Hatchery WCT have been stocked within the native range of WCT in both British Columbia and Alberta to ‘supplement’ native production usually for angling purposes (see Table 2 for numbers of systems stocked with WCT in BC).  However, locally adapted biodiversity has not been considered, and no effort to use local stocks has been made as is evident by the very limited source populations used in hatchery production.  For example, British Columbia has relied on a single source (Connor Lake) of WCT for all stockings in the past three decades.  In other western salmonid species, such programs have resulted in increased straying and homogenization of genetic population structure, as well as genetic swamping and outbreeding depression (reviewed by Rhymer and Simberloff 1996, Allendorf et al. 2001).  Since significant genetic substructuring exists for this species, even greater impacts in terms of homogenization and outbreeding depression might be expected. However, no such evaluations have been done for WCT, and there is very little information available to determine how many native populations have been supplemented with hatchery WCT.  Thus the degree to which this impact might affect WCT populations in Canada is unknown.

Ecological impacts

While it is unclear whether other species of introduced salmonids actively displace native cutthroat or simply replace WCT populations depressed by other factors, it is clear that introductions of non-native brook trout have typically resulted in range constriction or elimination of cutthroat trout from large portions of their native habitat (Donald 1987; Fausch 1989; Griffith 1988).  Non-native brook trout have been stocked throughout much of the WCT native range in British Columbia and Alberta.  Brook trout appear to effectively displace or replace WCT, particularly at low elevation locations in Alberta (Paul and Post 2001, see examples under POPULATION SIZES AND TRENDS), contributing to the present restriction of WCT to mainly isolated higher elevation headwaters here.  Similar patterns have not been recorded in British Columbia but may be present in some systems.

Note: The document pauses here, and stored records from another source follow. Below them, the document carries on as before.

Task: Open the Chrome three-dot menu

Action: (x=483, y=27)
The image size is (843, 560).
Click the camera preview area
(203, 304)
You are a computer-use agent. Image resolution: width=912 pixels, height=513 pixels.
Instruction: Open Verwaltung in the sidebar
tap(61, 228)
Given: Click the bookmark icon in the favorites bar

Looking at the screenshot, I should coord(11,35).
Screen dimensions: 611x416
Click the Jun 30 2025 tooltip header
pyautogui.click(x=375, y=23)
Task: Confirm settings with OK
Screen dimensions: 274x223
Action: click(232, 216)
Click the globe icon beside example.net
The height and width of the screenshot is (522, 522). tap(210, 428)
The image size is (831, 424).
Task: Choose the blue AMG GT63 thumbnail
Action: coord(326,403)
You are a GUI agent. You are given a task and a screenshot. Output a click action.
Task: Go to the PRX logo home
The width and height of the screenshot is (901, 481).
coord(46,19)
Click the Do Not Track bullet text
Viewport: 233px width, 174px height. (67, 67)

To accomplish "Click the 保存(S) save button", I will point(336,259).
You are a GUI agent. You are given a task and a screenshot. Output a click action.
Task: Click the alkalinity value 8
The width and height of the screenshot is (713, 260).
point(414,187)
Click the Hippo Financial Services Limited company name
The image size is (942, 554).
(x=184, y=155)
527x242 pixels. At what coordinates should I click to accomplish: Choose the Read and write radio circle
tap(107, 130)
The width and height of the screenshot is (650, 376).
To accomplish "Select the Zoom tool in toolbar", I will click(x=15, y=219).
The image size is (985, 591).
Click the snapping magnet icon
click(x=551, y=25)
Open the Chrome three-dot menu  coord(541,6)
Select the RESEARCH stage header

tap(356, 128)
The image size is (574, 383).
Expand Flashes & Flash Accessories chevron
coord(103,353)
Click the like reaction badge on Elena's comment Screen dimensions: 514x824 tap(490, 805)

Finally, a number of other non-salmonid species have been introduced via authorized and unauthorized means in both provinces. In particular, walleye (Stizostedion vitreum), smallmouth (Micropterus dolomieui) and largemouth bass (M. salmoides), yellow perch (Perca flavens), and northern pike (Esox lucius) have been documented in a number of systems within the native WCT range (Pollard, pers. comm.).  These species are all predatory and most have been implicated in salmonid declines in inland waters of the US (Fuller et al. 1999).